• **BRIEF**: Your task is to copy every line below that contains the word "will".

Segment Start: DATA EXCERPTS

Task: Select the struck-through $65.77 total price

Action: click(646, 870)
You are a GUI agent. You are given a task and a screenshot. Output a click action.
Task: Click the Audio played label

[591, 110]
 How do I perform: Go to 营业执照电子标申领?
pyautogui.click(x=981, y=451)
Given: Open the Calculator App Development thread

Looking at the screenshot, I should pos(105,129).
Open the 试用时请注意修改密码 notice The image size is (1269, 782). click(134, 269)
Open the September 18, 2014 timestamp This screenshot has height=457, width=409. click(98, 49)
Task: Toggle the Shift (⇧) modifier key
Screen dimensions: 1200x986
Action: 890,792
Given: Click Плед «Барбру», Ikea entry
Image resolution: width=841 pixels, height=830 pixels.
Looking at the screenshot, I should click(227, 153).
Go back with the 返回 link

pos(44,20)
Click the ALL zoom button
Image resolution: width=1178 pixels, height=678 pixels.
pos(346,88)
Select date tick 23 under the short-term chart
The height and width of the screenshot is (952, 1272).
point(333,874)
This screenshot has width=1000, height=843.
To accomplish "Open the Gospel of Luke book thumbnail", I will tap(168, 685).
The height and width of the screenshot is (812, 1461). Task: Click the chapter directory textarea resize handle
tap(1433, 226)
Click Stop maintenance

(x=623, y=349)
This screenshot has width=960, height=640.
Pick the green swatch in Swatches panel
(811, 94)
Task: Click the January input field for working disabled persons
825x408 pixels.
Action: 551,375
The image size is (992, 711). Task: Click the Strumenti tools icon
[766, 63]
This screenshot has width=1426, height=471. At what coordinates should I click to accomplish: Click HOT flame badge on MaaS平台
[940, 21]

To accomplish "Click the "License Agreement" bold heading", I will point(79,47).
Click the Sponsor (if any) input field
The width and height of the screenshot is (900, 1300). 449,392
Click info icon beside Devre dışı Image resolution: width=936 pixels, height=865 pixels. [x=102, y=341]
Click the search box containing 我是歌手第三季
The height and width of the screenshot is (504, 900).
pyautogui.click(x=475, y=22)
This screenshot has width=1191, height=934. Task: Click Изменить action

Segment End: DATA EXCERPTS

• **TASK OUTPUT**:
To accomplish "Open the Gospel of Luke book thumbnail", I will tap(168, 685).
To accomplish "Click the "License Agreement" bold heading", I will point(79,47).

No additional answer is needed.